But air quality remains a significant concern for our region, as should be obvious from the number of ozone alerts we experience this time of year and the lingering possibility of federal sanctions. And this week, in a federal district court in Asheville, a judge is hearing North Carolina's argument that the Tennessee Valley Authority needs to reduce pollution from its power plants because it's threatening the beauty and economic vitality of our mountains.

So it's a good thing that the Center for the Environment at Catawba College continues to pursue strategies for improving our air. Its work received an important boost recently through an N.C. Department of Transportation grant. The stipend will pay 80 percent of a $1.3 million project that will examine ways to improve air quality along the I-85 corridor, specifically by reducing traffic congestion.

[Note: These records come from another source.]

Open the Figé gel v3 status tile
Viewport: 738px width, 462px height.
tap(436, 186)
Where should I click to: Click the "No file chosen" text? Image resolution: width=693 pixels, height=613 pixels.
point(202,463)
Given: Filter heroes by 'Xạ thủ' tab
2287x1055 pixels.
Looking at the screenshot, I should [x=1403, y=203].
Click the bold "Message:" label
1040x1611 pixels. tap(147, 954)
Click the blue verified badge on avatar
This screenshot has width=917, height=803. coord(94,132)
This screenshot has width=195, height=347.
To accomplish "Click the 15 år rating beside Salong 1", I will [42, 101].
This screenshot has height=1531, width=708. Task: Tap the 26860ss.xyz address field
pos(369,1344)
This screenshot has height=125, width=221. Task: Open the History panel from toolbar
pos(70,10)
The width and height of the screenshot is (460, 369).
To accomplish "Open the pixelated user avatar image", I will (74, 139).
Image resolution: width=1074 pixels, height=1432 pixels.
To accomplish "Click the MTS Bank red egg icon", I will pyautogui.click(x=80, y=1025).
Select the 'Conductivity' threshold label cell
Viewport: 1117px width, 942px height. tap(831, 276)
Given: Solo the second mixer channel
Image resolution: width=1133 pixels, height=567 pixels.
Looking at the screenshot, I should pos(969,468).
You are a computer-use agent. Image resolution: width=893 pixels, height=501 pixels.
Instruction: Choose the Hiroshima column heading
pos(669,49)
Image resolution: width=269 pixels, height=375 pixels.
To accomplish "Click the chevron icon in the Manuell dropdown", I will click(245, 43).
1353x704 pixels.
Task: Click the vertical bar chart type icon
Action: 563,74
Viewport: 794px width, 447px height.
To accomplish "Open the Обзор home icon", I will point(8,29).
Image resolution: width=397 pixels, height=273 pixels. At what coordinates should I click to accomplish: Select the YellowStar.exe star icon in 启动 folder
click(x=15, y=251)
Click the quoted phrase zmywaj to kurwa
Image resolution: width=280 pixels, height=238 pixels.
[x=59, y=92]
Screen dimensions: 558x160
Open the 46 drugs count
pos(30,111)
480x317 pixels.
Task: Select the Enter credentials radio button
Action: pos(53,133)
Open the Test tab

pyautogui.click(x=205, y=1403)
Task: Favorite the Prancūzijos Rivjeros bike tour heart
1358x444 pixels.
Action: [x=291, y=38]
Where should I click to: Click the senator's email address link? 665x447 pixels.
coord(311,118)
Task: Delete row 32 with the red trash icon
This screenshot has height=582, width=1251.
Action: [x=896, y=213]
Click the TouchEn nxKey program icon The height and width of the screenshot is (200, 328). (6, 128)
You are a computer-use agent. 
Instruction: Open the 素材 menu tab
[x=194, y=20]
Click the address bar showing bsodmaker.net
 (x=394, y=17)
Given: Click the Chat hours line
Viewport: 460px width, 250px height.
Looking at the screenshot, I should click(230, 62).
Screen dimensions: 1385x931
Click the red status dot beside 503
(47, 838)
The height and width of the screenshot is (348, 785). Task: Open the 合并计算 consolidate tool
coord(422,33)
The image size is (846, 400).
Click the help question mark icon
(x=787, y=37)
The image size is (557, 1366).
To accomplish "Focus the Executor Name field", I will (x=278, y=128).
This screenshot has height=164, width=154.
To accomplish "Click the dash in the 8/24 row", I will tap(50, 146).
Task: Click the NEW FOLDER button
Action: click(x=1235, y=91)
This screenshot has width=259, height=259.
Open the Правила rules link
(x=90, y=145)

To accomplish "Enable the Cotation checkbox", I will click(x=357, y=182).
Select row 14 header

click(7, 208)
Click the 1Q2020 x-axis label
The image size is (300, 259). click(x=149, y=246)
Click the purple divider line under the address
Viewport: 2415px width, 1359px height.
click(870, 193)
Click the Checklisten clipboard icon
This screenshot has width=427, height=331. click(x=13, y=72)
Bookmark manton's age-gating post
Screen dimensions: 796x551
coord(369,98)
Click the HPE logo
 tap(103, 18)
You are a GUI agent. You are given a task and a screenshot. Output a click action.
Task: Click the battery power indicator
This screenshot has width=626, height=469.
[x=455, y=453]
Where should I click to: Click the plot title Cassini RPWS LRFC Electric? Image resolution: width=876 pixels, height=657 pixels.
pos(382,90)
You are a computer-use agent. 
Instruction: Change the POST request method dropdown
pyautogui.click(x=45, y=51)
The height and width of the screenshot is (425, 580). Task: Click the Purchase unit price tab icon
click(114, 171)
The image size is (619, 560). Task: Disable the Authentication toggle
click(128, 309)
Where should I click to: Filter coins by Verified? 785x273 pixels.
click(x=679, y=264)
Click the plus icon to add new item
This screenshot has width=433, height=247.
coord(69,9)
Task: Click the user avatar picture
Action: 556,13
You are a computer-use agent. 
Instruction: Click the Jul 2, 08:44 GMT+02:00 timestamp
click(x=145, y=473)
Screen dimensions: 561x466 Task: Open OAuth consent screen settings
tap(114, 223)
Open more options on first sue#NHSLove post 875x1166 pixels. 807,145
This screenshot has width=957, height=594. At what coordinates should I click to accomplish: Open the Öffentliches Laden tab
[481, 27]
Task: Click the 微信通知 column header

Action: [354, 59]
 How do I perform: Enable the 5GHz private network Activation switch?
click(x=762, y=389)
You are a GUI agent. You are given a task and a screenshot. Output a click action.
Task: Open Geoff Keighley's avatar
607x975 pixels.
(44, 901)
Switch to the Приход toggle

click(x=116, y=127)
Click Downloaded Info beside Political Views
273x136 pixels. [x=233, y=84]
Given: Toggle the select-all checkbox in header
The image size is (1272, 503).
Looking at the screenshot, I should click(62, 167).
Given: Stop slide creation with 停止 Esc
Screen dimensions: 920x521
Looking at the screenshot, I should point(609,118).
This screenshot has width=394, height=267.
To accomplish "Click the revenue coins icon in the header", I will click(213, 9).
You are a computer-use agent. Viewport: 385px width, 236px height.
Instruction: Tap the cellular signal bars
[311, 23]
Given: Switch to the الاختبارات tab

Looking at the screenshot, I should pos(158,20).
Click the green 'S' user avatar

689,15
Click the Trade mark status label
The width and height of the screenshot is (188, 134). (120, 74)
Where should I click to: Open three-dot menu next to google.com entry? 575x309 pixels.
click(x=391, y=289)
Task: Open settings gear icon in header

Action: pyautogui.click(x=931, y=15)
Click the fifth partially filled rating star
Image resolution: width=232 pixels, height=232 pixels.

Of course, anyone who regularly commutes between Rowan and Charlotte might argue that reducing congestion is a worthy goal in itself, air improvements and health benefits aside. But traffic density and air pollution are closely correlated. It's estimated that tailpipe emissions are responsible for about half of the ozone pollution in our region, with factories, power plants, heavy equipment and out-of-state sources contributing most of the rest. Anything that can lower peak traffic loads in the I-85 corridor will help the region's air quality. Rowan's proximity to the corridor and its location between the Charlotte metro area and the Triad are major reasons for its high readings in the past — and the reason we have two state air quality monitors constantly sampling the atmosphere.

What makes the center's grant especially timely is the renewed interest in expanded transportation options amid escalating gasoline prices. Back in 2003, cynics and naysayers could blithely dismiss calls for more energy efficient, lower-polluting forms of transportation as futuristic solutions that the marketplace simply wasn't interested in and wouldn't support. With gasoline selling for under two bucks a gallon, who needed mass transit, car pooling, telecommuting or increased research research into hybrid power systems and biofuels? Just gas up the SUV and go.

How things have changed. SUVs are gathering dust on dealer lots, more people are biking to work or taking the bus, and companies are encouraging carpooling while expanding their work-from-home options. Now, reducing air pollution and cutting transportation costs turn out to be opposite sides of the same coin. The strategies that give us cleaner air can also lead to cheaper commutes, less congested highways and more energy independence.